WHAT IS NEEDED:
Print exactly, and only, the lines from the one that has "Select the CIŚNIENIE parameter" through the end of the material below, with both ends included and the pictures omitted.

MATERIAL SUPPLIED:

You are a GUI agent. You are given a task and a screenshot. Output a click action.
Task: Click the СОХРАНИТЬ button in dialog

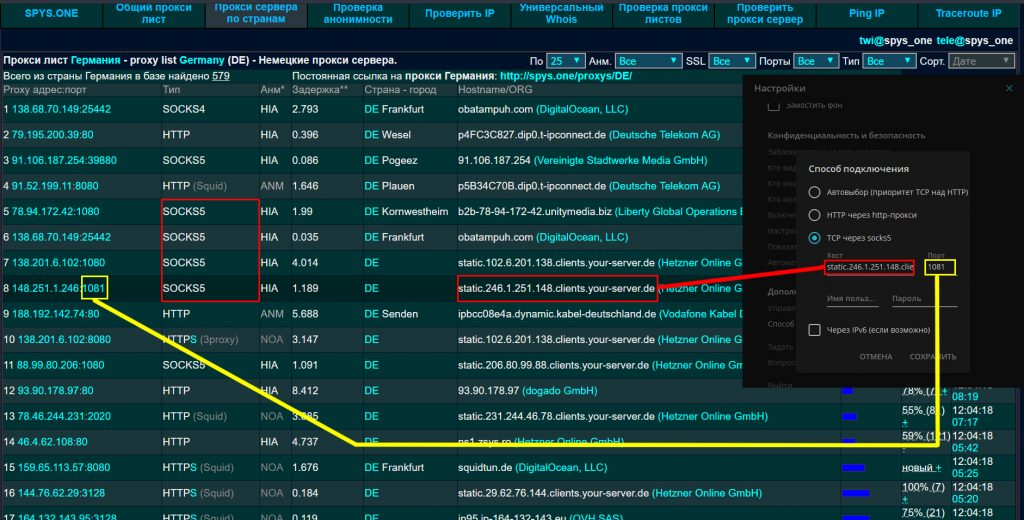coord(930,357)
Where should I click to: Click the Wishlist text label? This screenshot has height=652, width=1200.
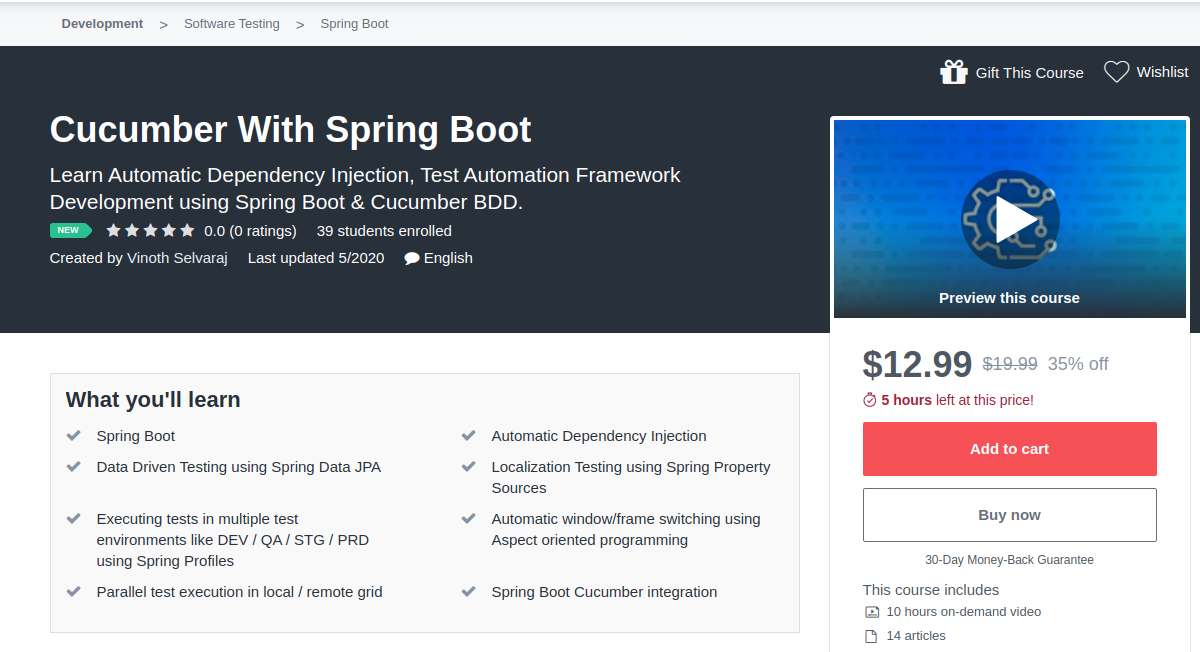pos(1162,72)
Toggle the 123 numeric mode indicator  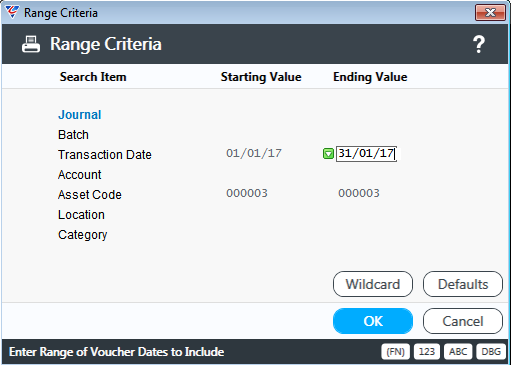point(427,352)
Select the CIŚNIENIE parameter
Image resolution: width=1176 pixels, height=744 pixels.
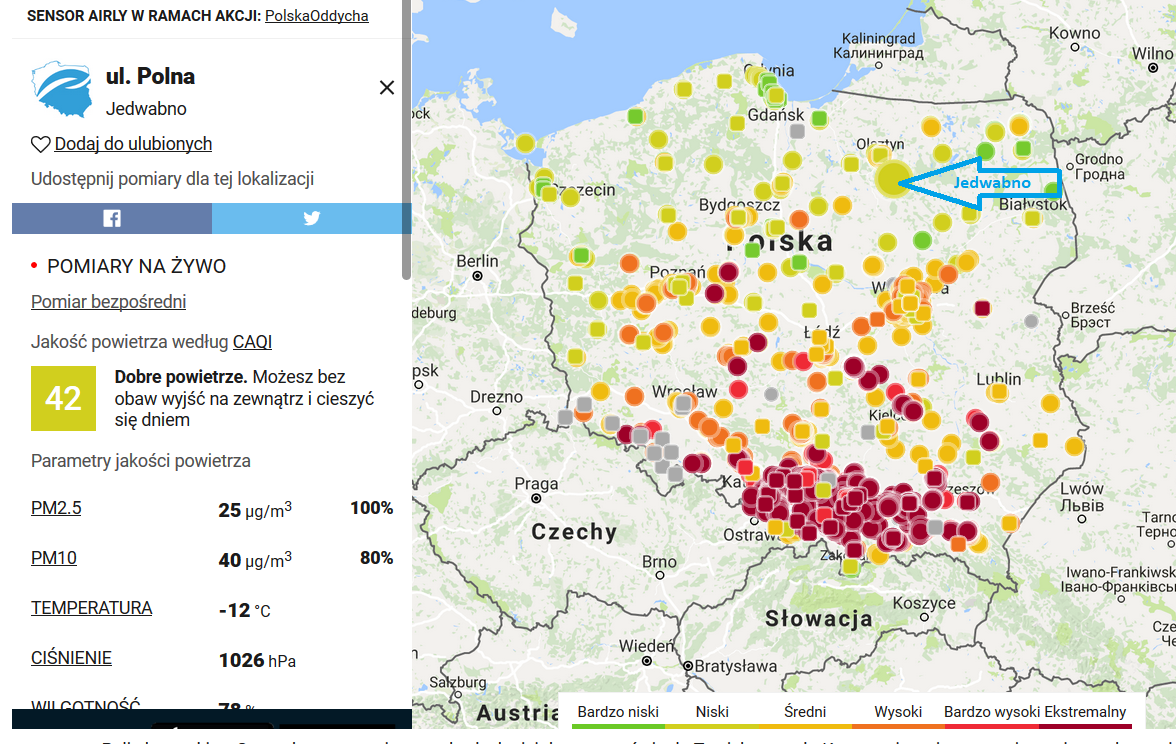(x=71, y=658)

FINISHED TASK:
Select the CIŚNIENIE parameter
Image resolution: width=1176 pixels, height=744 pixels.
(x=71, y=658)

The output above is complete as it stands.